Being PURE KDE/Qt, Bundle System, An Optimized and gorgeous KDE, Tribe, being half rolling release and …
“Where does it stand apart from other distros?”
Read what I wrote one more time.
You are just a mindless blind troll, so STFU and keep your crap to yourself please.
Pure KDE/QT…LibreOffice? Optimized and gorgeos KDE…please list the important patches Chackra applies to kde to make it so optimized. Then compare the look of Chackra with the latest MintKde…is Chackra so gorgeous? Half rolling release…nice, but always true innovations are made in the kernel area, Mesa, X, etc. Plus, whay did they really need to rewrite AUR??? That is the thing it pissed me of, do we really have to rewrite everything always when inspiration strikes us?…Oh and…Pyruzan…you are mentally incapable of understanding what trolling means, so stop using it please!
@ Adriannho
“LibreOffice?”
http://chakra-project.org/news/index.php?/archives/175-LibreOffice-available-for-testing-Be-free.html
“We managed to compile LibreOffice without Gtk dependencies so you can now enjoy it installable as package alongside the extensions and language packs.”
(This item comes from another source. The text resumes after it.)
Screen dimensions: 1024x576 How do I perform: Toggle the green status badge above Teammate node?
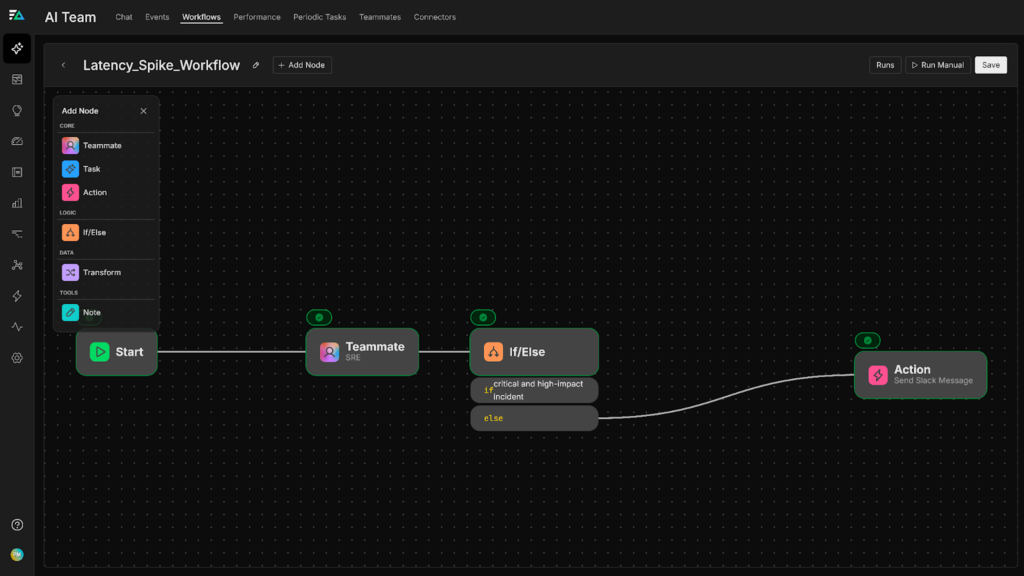coord(319,318)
Since you are just what I said above I have no intention to argue with you, so don’t bother replying me.
I´m from Argentina, and we speak spanish, so Argentinian probably refers to our variation of the language. It should say “Argentinian spanish”, just like it says “Brazilian portuguese” or “American english”.
Great review of great system. Can’t wait to put my hands onto it for my own experience!